- Born: Mary Catherine Gunning Maguire 13 June 1884 Collooney, County Sligo
- Died: 22 October 1957 (aged 73) New York City, New York, U.S.
- Occupations: Writer, Critic
- Spouse: Padraic Colum
- Writing career
- Genres: Historical, Non-fiction, Speculative

= Mary Colum =

Mary Catherine Gunning Colum ( Maguire; 13 June 1884 - 22 October 1957) was an Irish literary critic and author, who also co-founded a literary journal.

==Biography==

Mary Catherine Gunning Maguire was born in Collooney, County Sligo, the daughter of Charles Maguire and Catherine (Gunning) Maguire. Her mother died in 1895, leaving her to be reared by her grandmother, also named Catherine, in Ballisodare, County Sligo. She attended boarding school at St Louis' Convent, Monaghan.

Educated at Royal University, Trinity she was founder of the Twilight Literary Society which led her to meet W. B. Yeats. She regularly attended the Abbey Theatre and was a frequent visitor amongst the salons, readings and debates there.
After graduation in 1909, she taught with Louise Gavan Duffy at St Ita's (companion school to Patrick Pearse's St Enda's School). She was active with Thomas MacDonagh and others in nationalist and cultural causes. She co-founded The Irish Review (1911–14) with David Houston, Thomas MacDonagh, et al. and she and her husband, Padraic Colum, edited the magazine for some months of its four-year career. She was encouraged by Yeats to specialise in French literary criticism and to translate Paul Claudel.

She married Padraic Colum in July 1912, and they moved to New York in 1914, living occasionally in London and Paris. In middle age she was encouraged to return to writing, and became established as a literary generalist in American journals, including Poetry, Scribner's, The Nation, The New Republic, New York Times Review of Books, and The Tribune.

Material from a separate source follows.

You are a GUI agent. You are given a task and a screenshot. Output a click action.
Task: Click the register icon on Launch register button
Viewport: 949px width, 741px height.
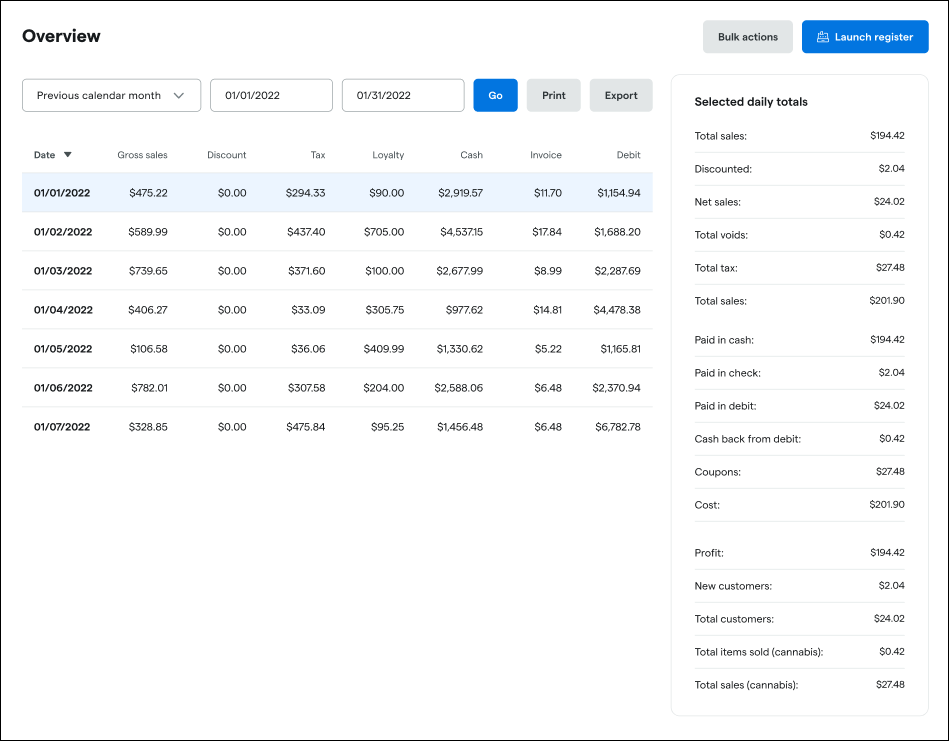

She associated with James Joyce in Paris, and discouraged him from duping enquirers about the origins of the interior monologue in the example of Edouard Dujardin. She accepted Joyce's very ill daughter Lucia for a week in their Paris flat at the height of her 'hebephrenic' attack, while herself preparing for an operation in May 1932. She served as the literary editor of The Forum magazine from 1933 to 1941, commenced teaching comparative literature with Padraic at Columbia University in 1941.

She rebutted Oliver St. John Gogarty's intemperate remarks about Joyce in the Saturday Review of Literature in 1941.

A work of reminiscence "Our Friend James Joyce (1959)", written by herself and her husband, each writing various chapters, and assembled posthumously by Padraic Colum, sensitively recalls the writer; her letters are held in Scribner's Archive, Princeton University Library, while a collection of her papers is held at SUNY.

She was the author of several books, including the autobiographical Life and the Dream, and From These Roots, a collection of her criticism.

==Works==
- From These Roots: The Ideas that have Made Modern Literature (1937)
- Life and the Dream (1947)
- Our Friend James Joyce (1958, with Padraic Colum), memoir

==Sources==
- Twentieth Century Authors: A Biographical Dictionary of Modern Literature, edited by Stanley J. Kunitz and Howard Haycraft, New York, The H. W. Wilson Company, 1942.
- Modern Irish Writers: A Bio-Critical Sourcebook, edited by Alexander G. Gonzalez, Greenwood Press, 1997.